**Aufgaben:**
1) Der Nachruf auf Wiglaf Droste behauptet, die Entbindung habe sich in seinem Leben noch oft wiederholt. Erkläre anhand des Nachrufs, wie sich diese Wiederholung zeigte.
2) Nenne alle Bezeichnungen, mit denen der Nachruf auf Wiglaf Droste ihn in dem Satzteil vor dem Doppelpunkt unter der Überschrift beschreibt.

**Vorliegender Text:**
# taz.de -- Zum Tod von Wiglaf Droste: Der Tucholsky unserer Tage
       
       > Großer Satiriker, Schriftsteller und Dortmund-Fan: In der Nacht zu
       > Donnerstag ist Wiglaf Droste gestorben – ein Nachruf.
       
 (IMG) Bild: „Begrabt mein Hirn an der Biegung des Flusses“: Wiglaf Droste
       
       BERLIN taz | Wiglaf Droste wurde am 27. Juni 1961 in Herford entbunden, und
       diese verheißungsvollste Katastrophe im Leben eines Menschen – die
       Entbindung – sollte sich für ihn noch oft wiederholen. Allein die taz hat
       ihn dreimal – von ihrer Medienseite, seiner Freitagskolumne und seinem Job
       als Redakteur – entbunden.
       
       Droste saß länger im Knast als Johnny Cash. 11 Tage in Moabit, nachdem er
       zum 1. Mai ’88 als Reporter von engagierten Berliner Polizisten
       knüppelharte Statements eingeholt hatte. 2100 Mark Geldstrafe wurden gegen
       ihn verhängt, als er zehn Jahre später selbst über die Wunder der
       Menschwerdung räsonierte: wie könne es kommen, „dass einer, der
       wahrscheinlich als Mensch geboren wurde, das werden konnte – ein
       Feldjäger“.

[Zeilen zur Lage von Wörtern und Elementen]

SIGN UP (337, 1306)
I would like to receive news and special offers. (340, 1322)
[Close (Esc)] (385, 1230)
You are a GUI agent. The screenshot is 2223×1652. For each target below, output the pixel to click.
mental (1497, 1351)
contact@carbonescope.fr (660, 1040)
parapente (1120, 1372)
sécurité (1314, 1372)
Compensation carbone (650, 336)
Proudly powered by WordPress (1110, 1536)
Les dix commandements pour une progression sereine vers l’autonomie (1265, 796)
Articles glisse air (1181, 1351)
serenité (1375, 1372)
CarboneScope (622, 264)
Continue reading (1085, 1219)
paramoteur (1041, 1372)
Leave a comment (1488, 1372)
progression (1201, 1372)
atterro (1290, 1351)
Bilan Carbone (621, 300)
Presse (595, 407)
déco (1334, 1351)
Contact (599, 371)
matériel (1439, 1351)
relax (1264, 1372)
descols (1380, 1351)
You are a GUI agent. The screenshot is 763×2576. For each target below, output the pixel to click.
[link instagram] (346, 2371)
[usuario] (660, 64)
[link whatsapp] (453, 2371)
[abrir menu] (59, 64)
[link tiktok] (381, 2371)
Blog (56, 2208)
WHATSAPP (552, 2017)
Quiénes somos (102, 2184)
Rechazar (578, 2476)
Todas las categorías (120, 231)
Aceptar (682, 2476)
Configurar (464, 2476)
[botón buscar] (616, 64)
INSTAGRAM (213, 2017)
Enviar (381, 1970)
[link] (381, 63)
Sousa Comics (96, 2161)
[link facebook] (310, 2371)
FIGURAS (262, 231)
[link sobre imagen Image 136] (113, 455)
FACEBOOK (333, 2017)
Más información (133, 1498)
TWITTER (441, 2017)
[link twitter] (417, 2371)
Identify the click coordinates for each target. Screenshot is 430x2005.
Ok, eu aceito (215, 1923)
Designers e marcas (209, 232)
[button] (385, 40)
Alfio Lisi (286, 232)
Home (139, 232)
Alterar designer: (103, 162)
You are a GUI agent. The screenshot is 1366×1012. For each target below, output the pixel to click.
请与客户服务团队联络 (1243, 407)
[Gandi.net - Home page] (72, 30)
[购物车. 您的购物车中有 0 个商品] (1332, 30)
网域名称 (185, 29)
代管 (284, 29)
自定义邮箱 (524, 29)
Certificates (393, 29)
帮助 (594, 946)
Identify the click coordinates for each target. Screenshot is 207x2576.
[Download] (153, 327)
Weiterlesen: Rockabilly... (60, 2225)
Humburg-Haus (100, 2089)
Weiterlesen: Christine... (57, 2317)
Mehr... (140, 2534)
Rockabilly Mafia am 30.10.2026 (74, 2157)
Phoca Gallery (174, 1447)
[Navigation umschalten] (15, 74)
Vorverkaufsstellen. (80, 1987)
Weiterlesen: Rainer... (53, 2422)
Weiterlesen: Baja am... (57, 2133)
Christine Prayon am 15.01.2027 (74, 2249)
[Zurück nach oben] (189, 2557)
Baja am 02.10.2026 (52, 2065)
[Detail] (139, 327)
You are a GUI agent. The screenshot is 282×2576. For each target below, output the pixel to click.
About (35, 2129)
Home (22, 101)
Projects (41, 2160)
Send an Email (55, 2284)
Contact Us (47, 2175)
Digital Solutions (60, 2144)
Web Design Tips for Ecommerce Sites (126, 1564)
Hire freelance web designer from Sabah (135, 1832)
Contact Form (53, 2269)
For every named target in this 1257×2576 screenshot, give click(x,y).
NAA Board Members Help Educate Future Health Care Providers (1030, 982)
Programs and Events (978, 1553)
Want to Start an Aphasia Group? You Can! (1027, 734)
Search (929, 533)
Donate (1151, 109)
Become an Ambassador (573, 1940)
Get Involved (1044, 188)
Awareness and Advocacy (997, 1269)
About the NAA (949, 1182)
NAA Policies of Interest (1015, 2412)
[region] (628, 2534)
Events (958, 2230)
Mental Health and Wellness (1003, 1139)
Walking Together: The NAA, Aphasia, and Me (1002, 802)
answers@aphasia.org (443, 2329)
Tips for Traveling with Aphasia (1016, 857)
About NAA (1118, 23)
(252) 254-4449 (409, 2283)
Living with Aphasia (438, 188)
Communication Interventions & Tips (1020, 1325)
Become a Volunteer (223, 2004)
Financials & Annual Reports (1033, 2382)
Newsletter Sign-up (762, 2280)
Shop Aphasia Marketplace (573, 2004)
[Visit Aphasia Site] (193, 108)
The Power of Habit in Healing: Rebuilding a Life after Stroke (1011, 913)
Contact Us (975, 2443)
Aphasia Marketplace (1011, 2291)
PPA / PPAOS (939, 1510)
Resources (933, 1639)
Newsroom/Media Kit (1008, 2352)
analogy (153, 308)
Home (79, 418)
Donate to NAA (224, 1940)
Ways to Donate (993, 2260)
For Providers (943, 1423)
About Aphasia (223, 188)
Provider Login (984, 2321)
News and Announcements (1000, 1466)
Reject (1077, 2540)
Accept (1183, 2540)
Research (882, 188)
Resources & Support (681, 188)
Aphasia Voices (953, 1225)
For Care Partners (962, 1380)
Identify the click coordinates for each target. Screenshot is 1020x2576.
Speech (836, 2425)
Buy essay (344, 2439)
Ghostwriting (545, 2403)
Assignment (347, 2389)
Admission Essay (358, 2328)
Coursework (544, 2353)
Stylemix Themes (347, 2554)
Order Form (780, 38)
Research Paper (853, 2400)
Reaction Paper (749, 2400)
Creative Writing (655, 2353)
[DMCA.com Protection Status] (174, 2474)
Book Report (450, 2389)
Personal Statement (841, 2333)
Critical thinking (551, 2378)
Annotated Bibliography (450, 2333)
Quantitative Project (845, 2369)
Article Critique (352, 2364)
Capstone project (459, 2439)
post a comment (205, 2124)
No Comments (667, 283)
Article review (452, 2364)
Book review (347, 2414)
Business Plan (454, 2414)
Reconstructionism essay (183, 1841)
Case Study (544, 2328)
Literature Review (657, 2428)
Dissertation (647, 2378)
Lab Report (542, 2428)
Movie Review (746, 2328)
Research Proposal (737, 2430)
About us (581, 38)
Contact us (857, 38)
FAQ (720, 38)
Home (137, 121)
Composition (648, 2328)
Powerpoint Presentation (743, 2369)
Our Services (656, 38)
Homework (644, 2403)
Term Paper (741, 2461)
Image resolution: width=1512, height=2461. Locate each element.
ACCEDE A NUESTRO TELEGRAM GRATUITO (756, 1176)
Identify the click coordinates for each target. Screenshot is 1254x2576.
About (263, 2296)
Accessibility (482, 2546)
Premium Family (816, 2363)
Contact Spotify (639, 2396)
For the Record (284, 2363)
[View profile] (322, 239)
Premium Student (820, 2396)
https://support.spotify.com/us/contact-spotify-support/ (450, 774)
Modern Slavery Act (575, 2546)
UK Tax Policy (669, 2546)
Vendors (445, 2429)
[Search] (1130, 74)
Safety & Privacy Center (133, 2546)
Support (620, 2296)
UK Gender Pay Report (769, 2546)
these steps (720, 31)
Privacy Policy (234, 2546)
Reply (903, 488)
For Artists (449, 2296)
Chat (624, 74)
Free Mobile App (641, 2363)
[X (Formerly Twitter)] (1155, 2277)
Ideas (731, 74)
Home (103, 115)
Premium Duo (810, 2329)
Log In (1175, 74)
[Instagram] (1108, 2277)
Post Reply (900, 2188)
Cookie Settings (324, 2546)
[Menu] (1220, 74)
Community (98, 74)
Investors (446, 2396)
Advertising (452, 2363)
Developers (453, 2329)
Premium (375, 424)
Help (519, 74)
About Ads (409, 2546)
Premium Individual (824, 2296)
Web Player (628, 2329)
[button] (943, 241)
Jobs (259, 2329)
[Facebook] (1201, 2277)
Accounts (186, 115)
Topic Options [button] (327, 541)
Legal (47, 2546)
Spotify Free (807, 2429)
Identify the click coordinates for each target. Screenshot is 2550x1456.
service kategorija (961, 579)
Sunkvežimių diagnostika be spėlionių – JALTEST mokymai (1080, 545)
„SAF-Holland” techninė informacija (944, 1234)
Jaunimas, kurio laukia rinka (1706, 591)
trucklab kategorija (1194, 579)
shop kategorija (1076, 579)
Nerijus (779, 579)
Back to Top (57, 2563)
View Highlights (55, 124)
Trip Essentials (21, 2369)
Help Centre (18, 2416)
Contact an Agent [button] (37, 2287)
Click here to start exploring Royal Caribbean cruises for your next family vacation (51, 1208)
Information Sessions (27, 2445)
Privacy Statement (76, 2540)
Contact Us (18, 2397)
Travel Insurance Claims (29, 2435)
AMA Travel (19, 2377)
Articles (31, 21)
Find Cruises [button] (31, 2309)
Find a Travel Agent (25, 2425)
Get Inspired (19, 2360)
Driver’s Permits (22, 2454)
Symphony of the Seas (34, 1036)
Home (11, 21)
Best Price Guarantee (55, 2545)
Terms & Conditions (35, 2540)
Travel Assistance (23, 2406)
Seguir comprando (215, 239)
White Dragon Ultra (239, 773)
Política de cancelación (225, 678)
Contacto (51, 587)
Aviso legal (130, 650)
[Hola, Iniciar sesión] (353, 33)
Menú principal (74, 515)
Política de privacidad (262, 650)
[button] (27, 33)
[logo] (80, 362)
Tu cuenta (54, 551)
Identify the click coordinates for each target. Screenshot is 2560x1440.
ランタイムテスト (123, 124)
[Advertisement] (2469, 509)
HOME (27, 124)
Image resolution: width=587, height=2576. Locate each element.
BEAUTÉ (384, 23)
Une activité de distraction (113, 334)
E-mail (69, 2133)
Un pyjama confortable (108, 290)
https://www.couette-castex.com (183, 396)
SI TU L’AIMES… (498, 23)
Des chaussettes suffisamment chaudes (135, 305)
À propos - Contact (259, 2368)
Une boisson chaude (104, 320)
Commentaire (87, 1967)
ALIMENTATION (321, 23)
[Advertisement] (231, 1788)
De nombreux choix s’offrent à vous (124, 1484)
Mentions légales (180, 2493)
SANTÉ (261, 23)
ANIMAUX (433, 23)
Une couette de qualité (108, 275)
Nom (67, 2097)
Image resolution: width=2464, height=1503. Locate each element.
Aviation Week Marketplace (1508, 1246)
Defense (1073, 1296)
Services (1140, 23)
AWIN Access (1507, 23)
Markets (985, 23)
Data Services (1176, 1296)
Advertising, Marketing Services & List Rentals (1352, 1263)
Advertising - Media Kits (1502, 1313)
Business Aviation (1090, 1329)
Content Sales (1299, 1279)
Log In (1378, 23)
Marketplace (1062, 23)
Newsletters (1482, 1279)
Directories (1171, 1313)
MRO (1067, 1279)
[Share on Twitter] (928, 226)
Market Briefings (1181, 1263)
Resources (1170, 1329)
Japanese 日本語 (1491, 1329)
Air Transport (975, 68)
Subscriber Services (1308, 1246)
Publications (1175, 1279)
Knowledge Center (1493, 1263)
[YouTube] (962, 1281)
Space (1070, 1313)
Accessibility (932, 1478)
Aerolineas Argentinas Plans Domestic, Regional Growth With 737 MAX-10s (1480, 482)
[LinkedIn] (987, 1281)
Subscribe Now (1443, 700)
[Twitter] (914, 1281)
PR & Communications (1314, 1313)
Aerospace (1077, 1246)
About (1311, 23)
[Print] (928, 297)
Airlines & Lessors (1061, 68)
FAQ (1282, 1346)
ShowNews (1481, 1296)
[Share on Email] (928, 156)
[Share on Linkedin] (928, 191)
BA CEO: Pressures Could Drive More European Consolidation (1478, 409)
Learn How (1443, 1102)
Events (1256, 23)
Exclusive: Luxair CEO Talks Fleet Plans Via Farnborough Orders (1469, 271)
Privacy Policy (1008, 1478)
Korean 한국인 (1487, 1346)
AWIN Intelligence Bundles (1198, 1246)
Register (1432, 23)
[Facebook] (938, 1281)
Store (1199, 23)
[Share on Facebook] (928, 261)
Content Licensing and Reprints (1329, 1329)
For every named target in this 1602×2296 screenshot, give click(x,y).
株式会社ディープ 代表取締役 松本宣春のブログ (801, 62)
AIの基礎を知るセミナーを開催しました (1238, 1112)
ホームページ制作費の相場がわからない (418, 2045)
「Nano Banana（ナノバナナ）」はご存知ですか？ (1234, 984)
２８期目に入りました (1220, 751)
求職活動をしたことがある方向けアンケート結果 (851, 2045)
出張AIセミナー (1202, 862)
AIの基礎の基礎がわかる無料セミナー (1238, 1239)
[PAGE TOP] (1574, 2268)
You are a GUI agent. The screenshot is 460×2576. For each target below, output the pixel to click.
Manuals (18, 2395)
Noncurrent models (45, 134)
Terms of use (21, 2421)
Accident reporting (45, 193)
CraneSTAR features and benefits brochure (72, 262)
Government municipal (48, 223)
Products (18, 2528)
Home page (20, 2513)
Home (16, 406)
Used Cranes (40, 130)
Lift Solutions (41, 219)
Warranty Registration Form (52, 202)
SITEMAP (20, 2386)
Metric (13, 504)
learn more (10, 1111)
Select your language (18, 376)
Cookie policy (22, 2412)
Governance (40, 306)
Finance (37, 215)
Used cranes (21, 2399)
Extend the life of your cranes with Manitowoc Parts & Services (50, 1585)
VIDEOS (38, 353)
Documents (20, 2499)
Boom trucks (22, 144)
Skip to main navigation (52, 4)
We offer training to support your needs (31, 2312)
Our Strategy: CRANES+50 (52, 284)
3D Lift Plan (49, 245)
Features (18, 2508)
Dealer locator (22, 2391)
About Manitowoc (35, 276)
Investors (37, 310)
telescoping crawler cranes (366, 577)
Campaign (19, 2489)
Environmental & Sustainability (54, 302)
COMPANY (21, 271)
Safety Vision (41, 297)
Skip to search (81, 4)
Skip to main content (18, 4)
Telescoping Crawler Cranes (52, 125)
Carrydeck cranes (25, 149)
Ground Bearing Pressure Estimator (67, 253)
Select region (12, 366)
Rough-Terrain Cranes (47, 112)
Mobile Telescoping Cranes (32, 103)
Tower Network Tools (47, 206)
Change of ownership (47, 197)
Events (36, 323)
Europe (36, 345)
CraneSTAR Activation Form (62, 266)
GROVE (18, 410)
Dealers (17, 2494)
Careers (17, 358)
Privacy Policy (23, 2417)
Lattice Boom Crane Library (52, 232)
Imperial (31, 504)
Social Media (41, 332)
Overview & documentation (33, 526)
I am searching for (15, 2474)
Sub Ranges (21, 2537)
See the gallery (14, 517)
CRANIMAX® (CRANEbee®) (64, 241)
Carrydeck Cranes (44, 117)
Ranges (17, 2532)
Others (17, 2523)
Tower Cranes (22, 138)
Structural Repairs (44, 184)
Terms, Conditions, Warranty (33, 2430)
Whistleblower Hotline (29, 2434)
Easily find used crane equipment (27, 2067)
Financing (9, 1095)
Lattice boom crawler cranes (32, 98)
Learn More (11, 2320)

**Lösungen:**
1) Allein die taz hat ihn dreimal entbunden. Sie entband ihn von ihrer Medienseite, von seiner Freitagskolumne und von seinem Job als Redakteur.

2) Großer Satiriker, Schriftsteller, Dortmund-Fan